Hugh Thomson

Living with the Xingu in deepest Amazonia

The Brazilian journalist Eliane Brum moves from São Paulo to ‘reforest’ herself in the Amazon, and slowly gains the trust of a wary, isolated tribal people

Eliane Brum in the Amazon. [Azul Serra] 
issue 11 March 2023

The Amazon is a notoriously difficult part of the world to write about – and I’ve tried. Travelling the river’s slow length, it can be hard to make sense of any changes beneath the forest canopy or to link its disparate communities.

The Brazilian writer Eliane Brum succeeds triumphantly.
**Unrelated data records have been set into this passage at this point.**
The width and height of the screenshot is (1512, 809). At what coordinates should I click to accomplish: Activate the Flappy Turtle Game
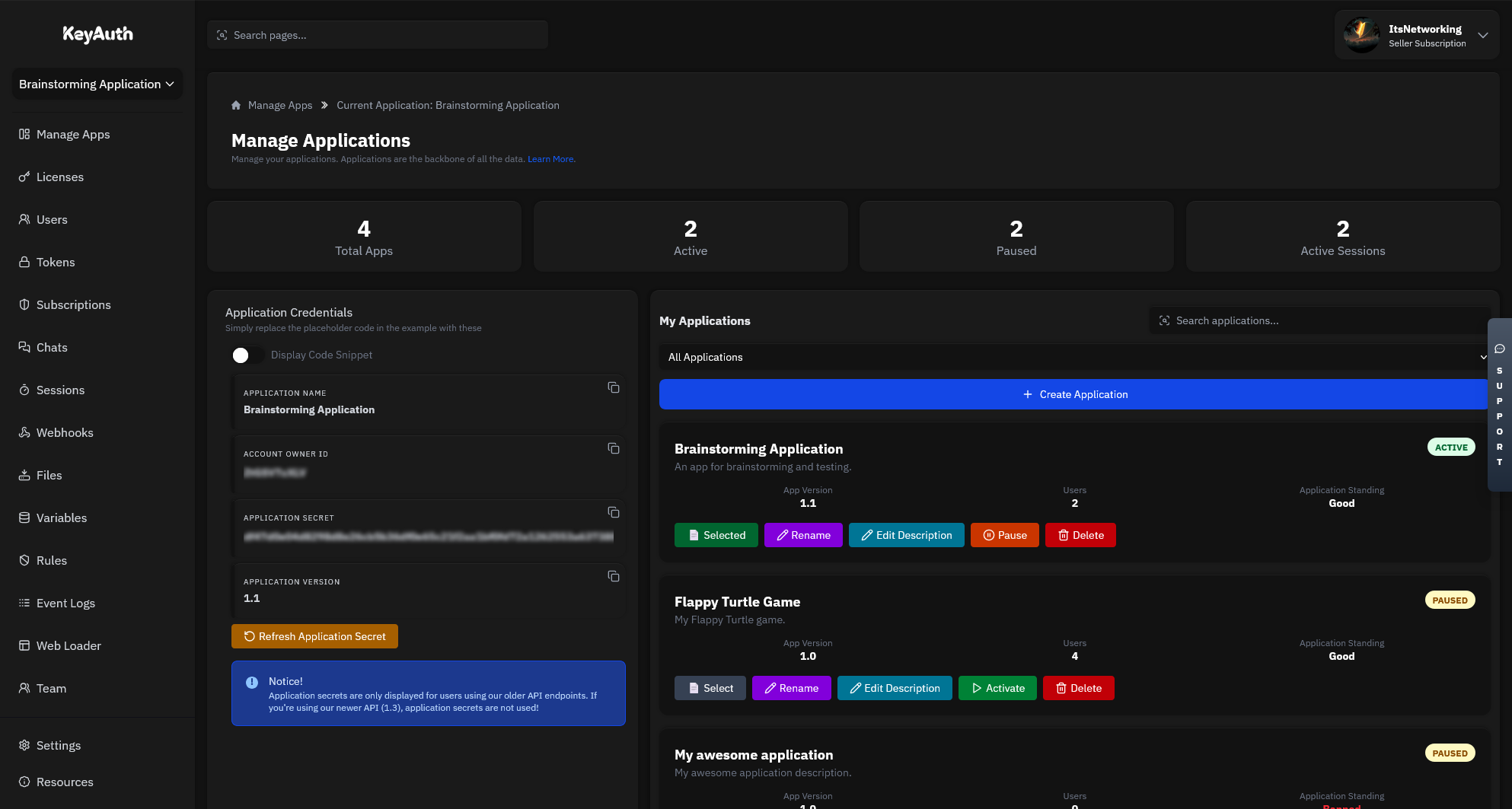[997, 688]
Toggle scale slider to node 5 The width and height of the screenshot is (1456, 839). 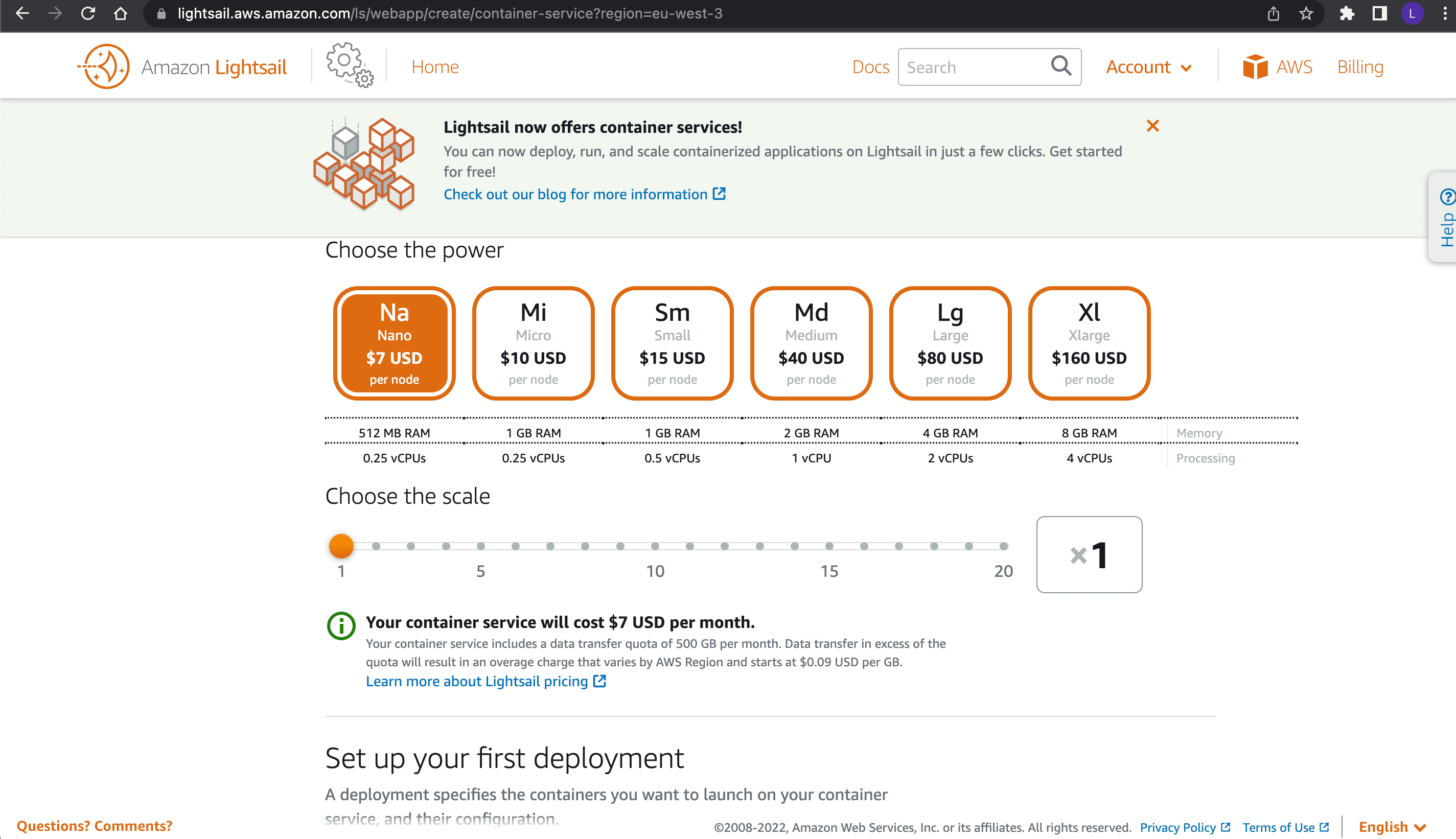(x=481, y=545)
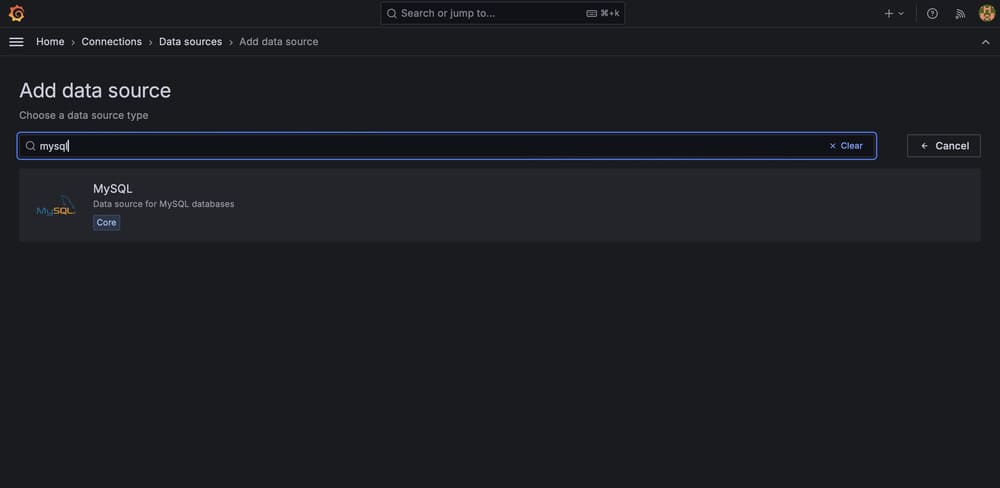Screen dimensions: 1000x488
Task: Focus the Search or jump to field
Action: pos(503,13)
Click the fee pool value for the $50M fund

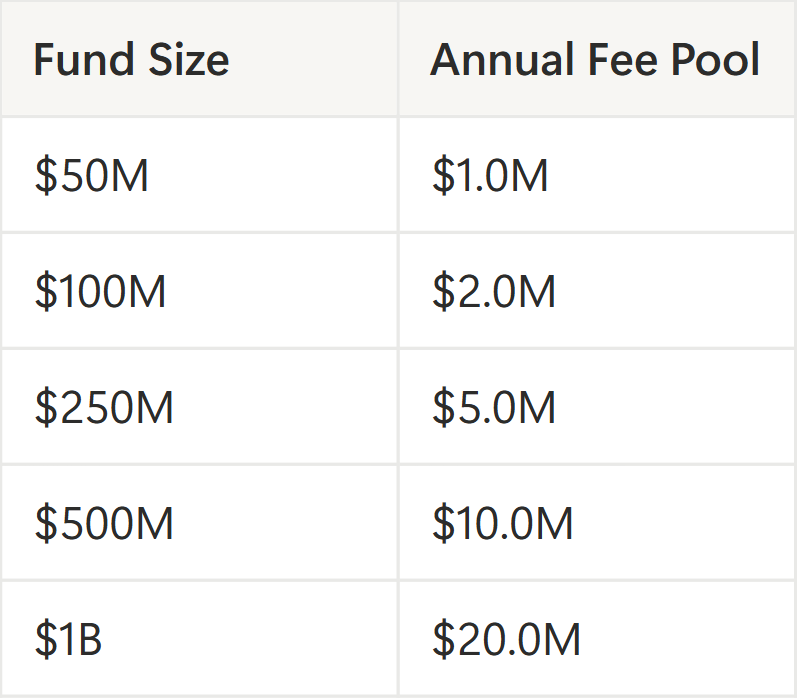[490, 177]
Acclaimed for her previous ‘despatches from Brazil’, appealingly titled The Collector of Leftover Souls, she moved from São Paulo, one of the largest cities of the Americas, to the isolated Xingu tributary to embed herself completely. Or, as she might put it, to lose herself.
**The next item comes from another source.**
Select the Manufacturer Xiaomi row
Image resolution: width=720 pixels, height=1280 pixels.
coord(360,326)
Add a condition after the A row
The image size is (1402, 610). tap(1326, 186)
When asked their age, tribal people just make up a number to be helpful – and then repeatedly change it

As a journalist, she is used to asking people their age. She finds that tribal people only give their real age if they have started to ‘deforest themselves’. Those who still have their ‘true spirit’ will just make up a number to be helpful, and vary it each time she asks, but have no proper concept of years passing.